• **ACTIVITY**:
Your output should be the lines from the one with "Screen dimensions: 690x366" through the last line of the records below, exactly as written, minus the pictures.

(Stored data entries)

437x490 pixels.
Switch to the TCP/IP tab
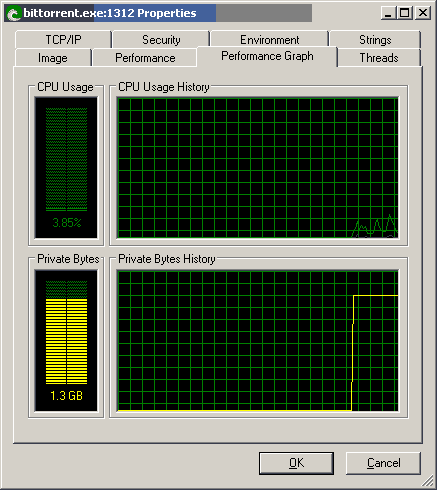(63, 40)
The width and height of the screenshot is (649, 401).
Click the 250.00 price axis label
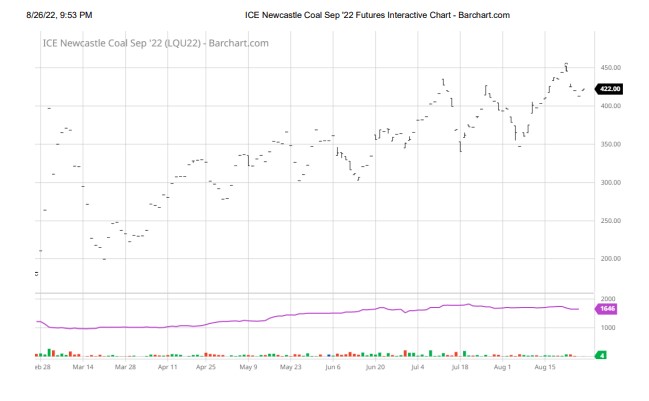click(610, 220)
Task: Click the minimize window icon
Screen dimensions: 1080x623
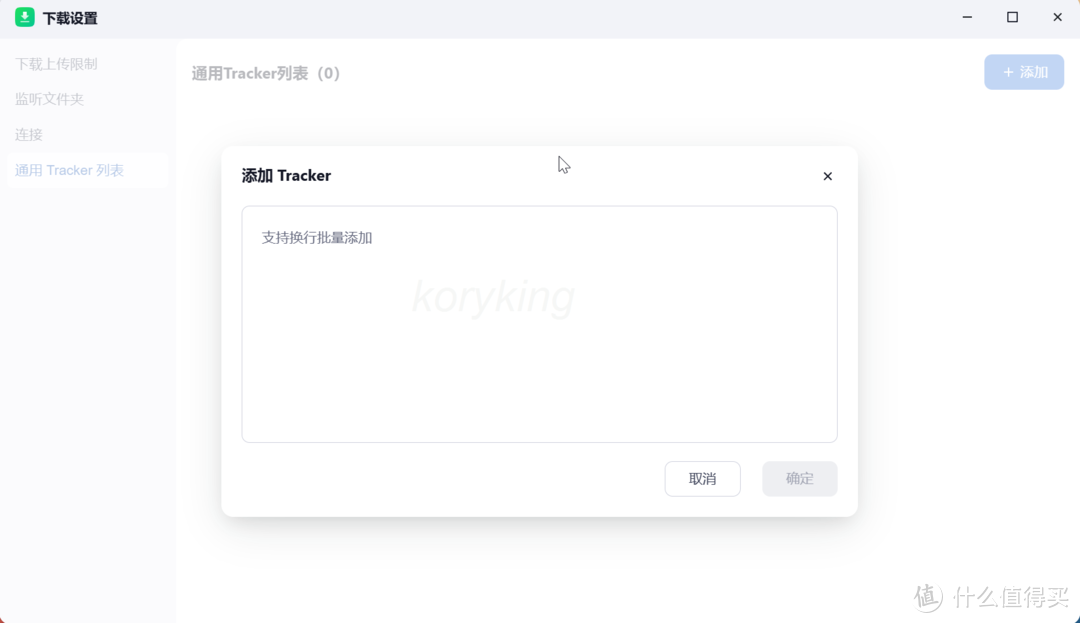Action: pos(966,17)
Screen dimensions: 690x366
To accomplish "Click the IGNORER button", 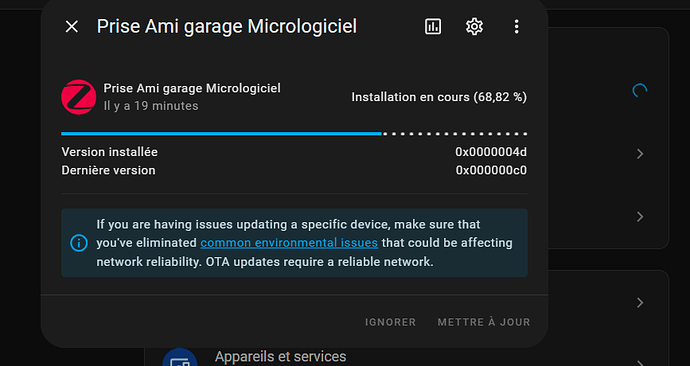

• **TASK OUTPUT**:
Screen dimensions: 690x366
To accomplish "Click the IGNORER button", 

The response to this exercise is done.